# Gryffindor



## nikv (Feb 20, 2009)

Wendy posted photos of her adorable Gregory, so I thought I'd post photos of my Gryffindor. Gryff is a fourteen-month-old Traditional Burmese cat. He's very inquisitive and loves playing with his toys!

















Best Regards,
Nik


----------



## Elena (Feb 20, 2009)

He's gorgeous (but then I'm biased because one of my cats is also a Brown Burmese) :smitten:


----------



## NYEric (Feb 20, 2009)

cute.


----------



## Yoyo_Jo (Feb 20, 2009)

He is beautiful, and also very kissable.


----------



## SlipperFan (Feb 20, 2009)

Mmmmmmm, chocolate!


----------



## Wendy (Feb 20, 2009)

He's beautiful!!!! I love his name too.
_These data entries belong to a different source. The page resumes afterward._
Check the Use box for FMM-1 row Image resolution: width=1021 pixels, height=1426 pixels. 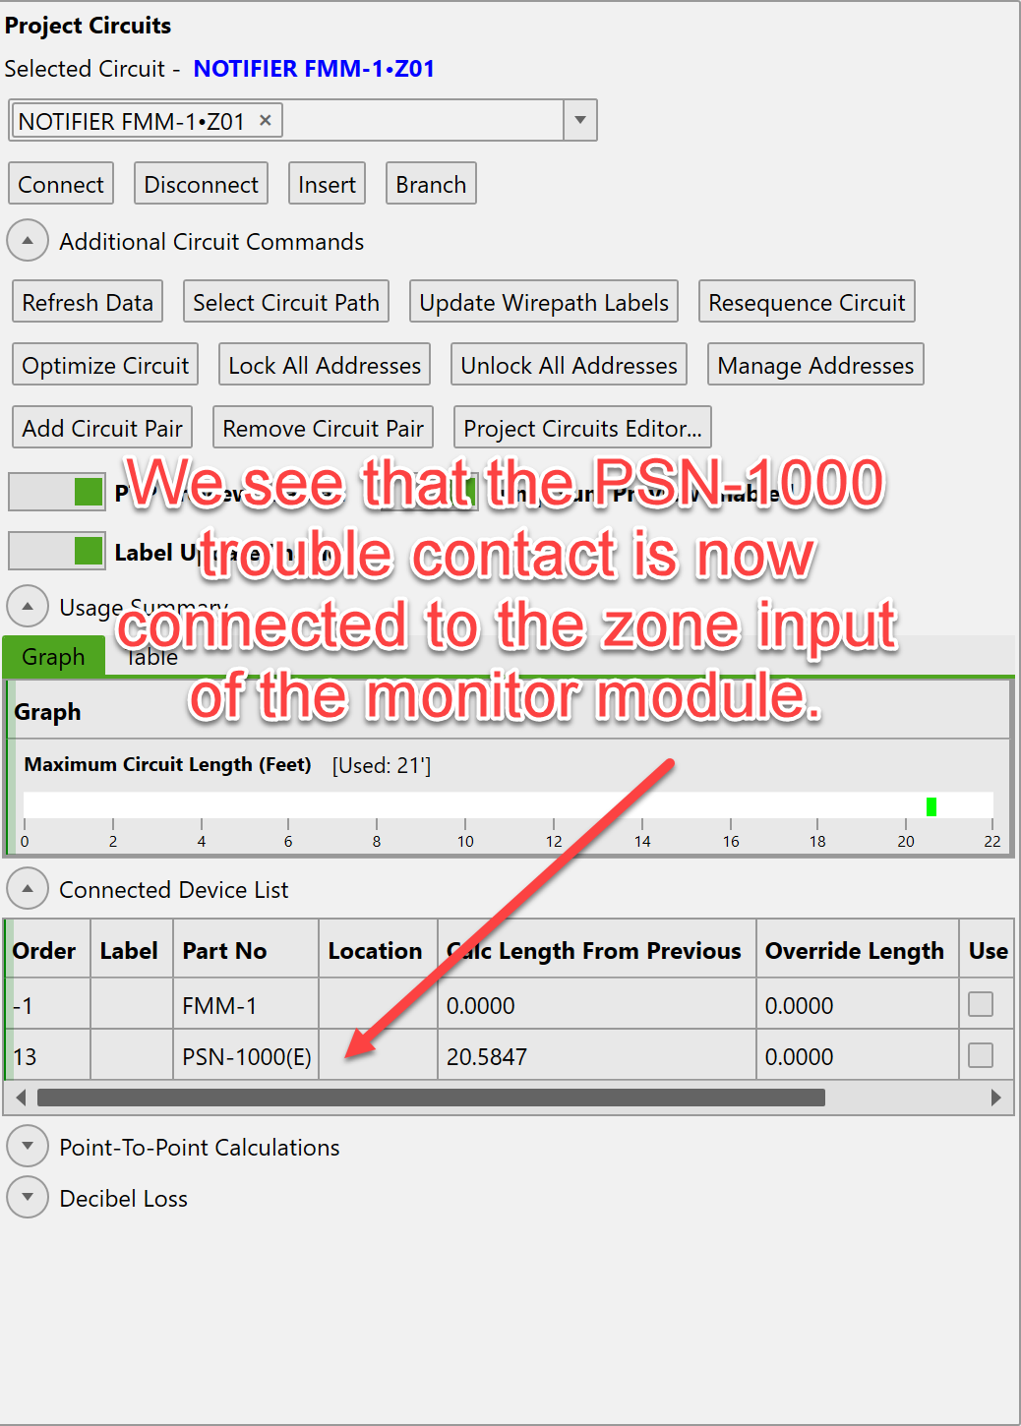coord(980,1004)
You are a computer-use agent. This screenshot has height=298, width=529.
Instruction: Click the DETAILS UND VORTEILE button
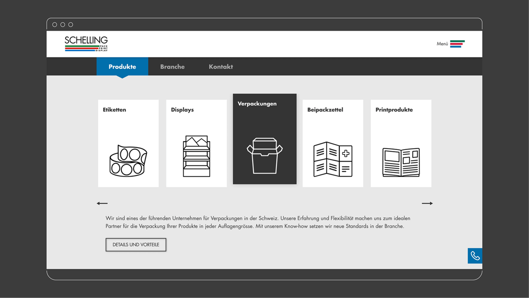click(136, 244)
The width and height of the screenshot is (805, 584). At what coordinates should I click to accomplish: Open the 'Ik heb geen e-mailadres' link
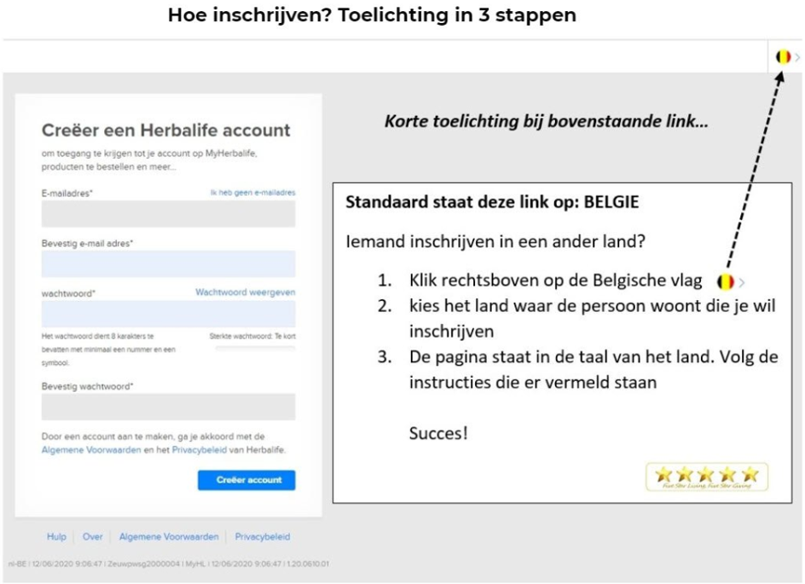[252, 194]
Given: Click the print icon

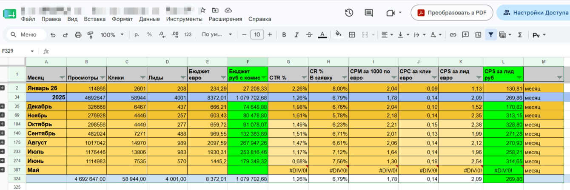Looking at the screenshot, I should [x=78, y=35].
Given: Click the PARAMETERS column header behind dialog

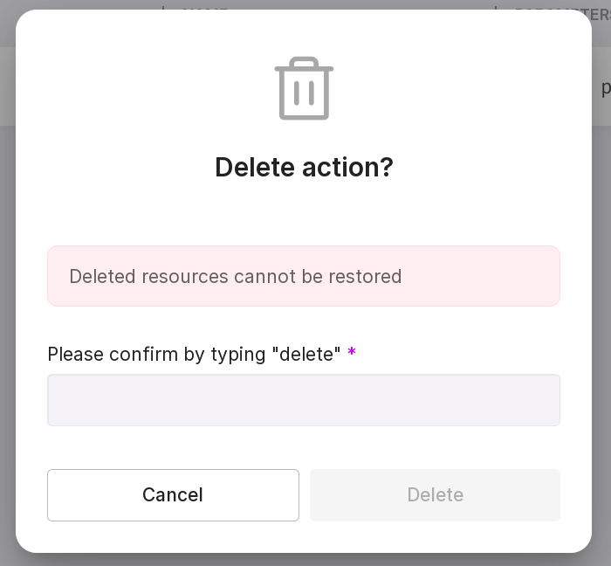Looking at the screenshot, I should coord(559,9).
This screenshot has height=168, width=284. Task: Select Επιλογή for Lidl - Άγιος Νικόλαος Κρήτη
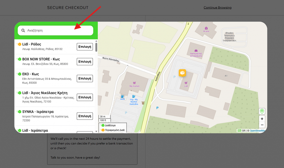pos(85,97)
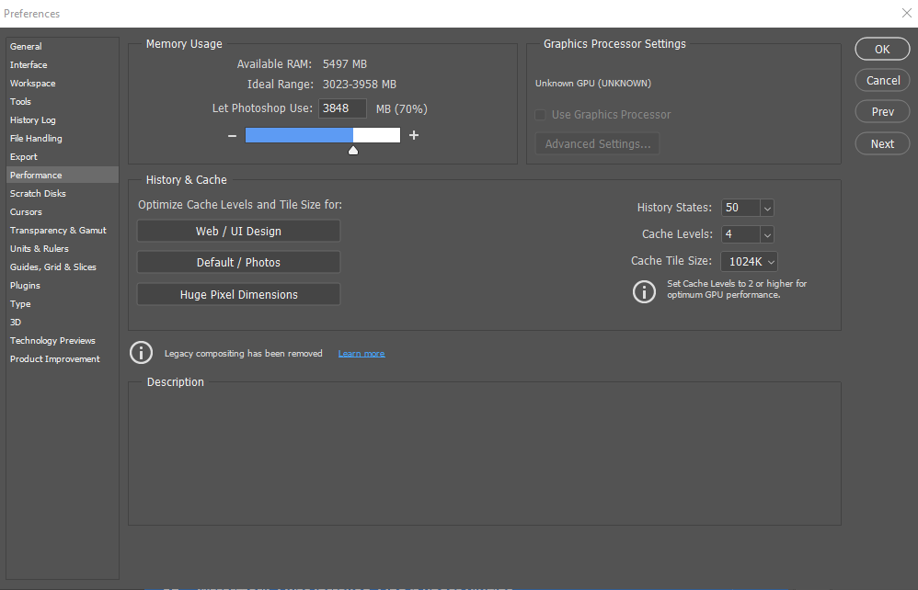Switch to Scratch Disks preferences
This screenshot has width=918, height=590.
point(38,193)
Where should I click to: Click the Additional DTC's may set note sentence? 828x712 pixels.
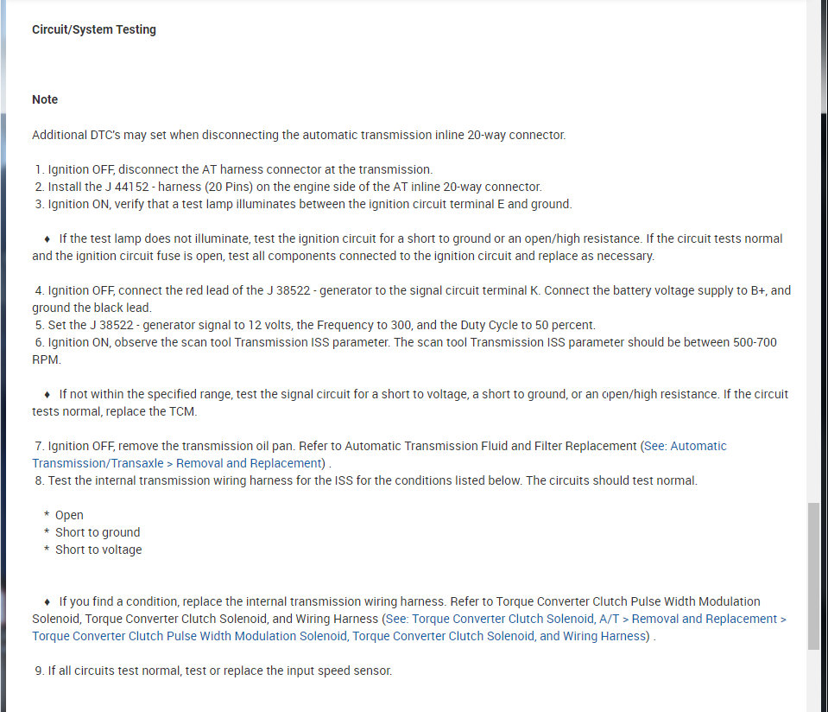tap(299, 135)
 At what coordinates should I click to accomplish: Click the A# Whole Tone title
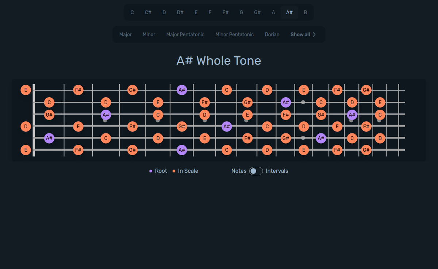(x=219, y=61)
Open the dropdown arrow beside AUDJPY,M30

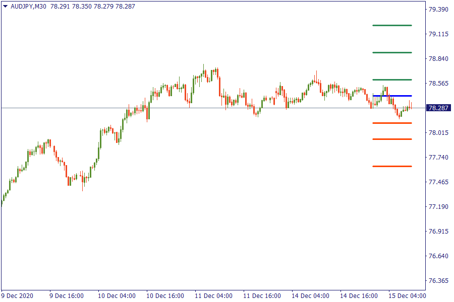[x=5, y=7]
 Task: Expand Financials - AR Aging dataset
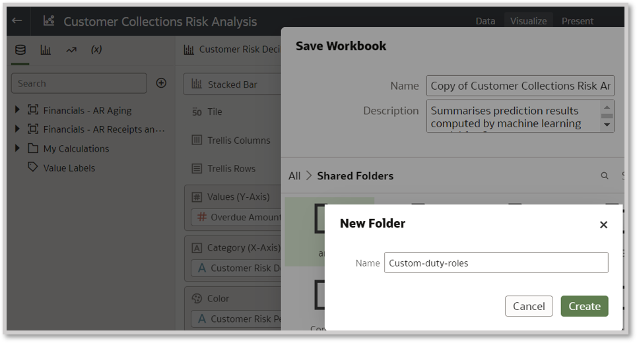click(x=17, y=110)
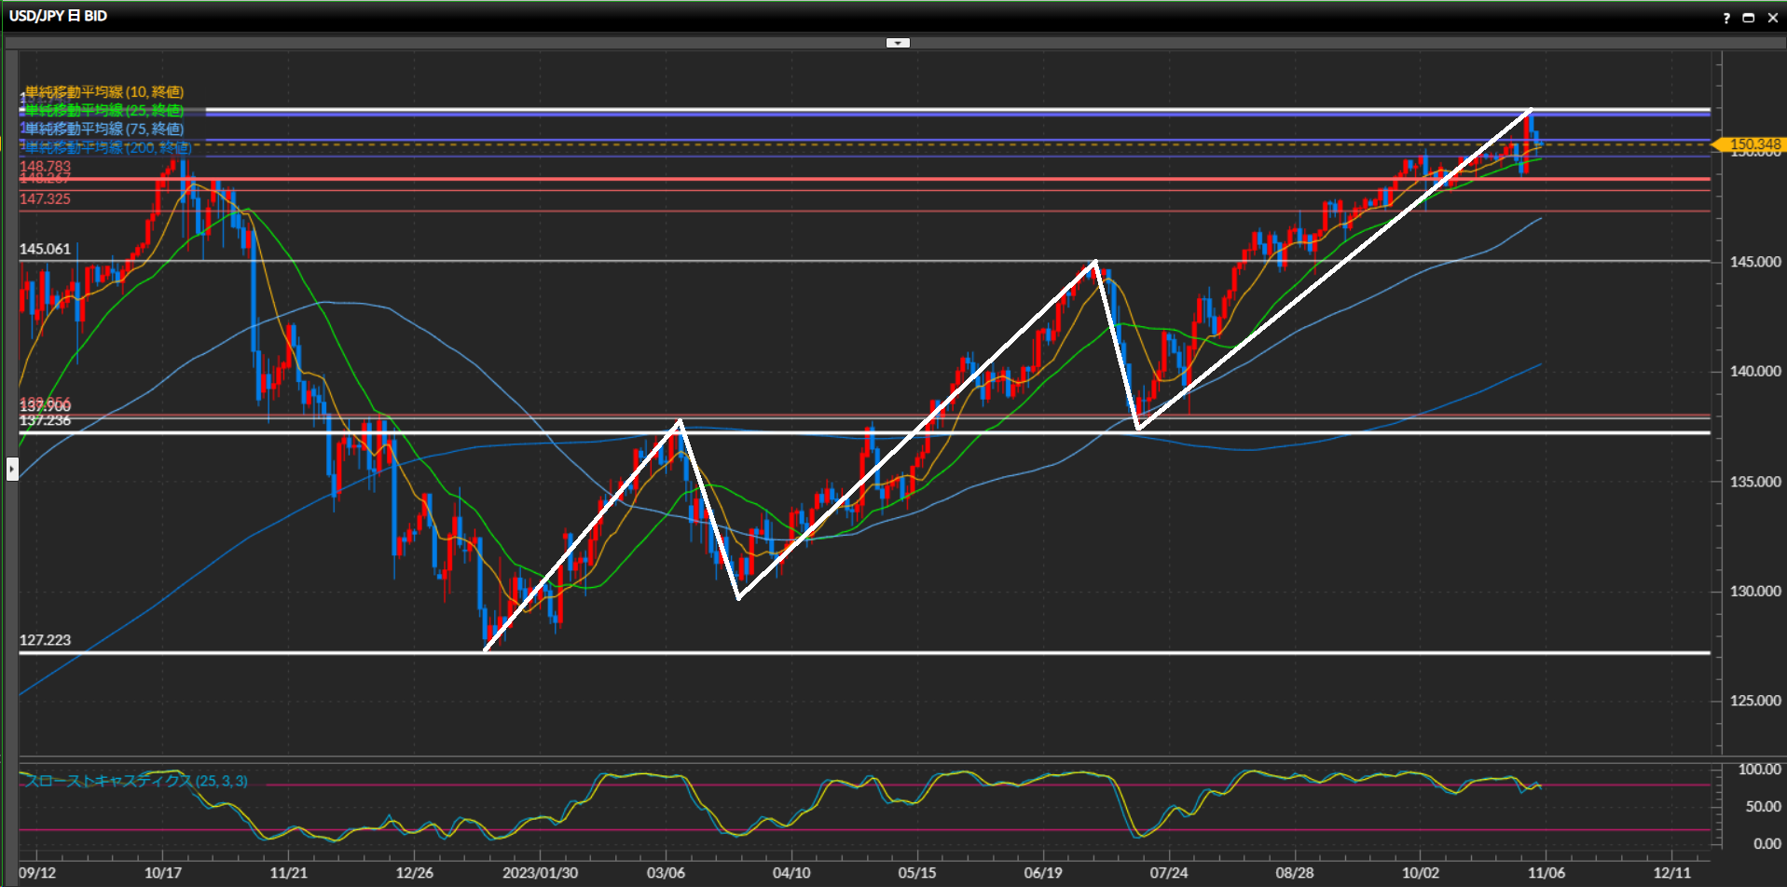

I bet his fur smells yummy....yes I love the smell cats have.


----------



## rdhed (Feb 20, 2009)

The Burmese is one of my favorites and he is a cutie!!

--Allen--


----------



## biothanasis (Feb 21, 2009)

It makes me wanna squise it...!!! Very cute cat!!!


----------



## Heather (Feb 21, 2009)

Gryff is beautiful and I like his name. 

My kitty just packed herself in a box. Well, I mean, she fits just fine but I'm packing and she decided she was okay to go.


----------



## goldenrose (Feb 22, 2009)

a mini panther!


----------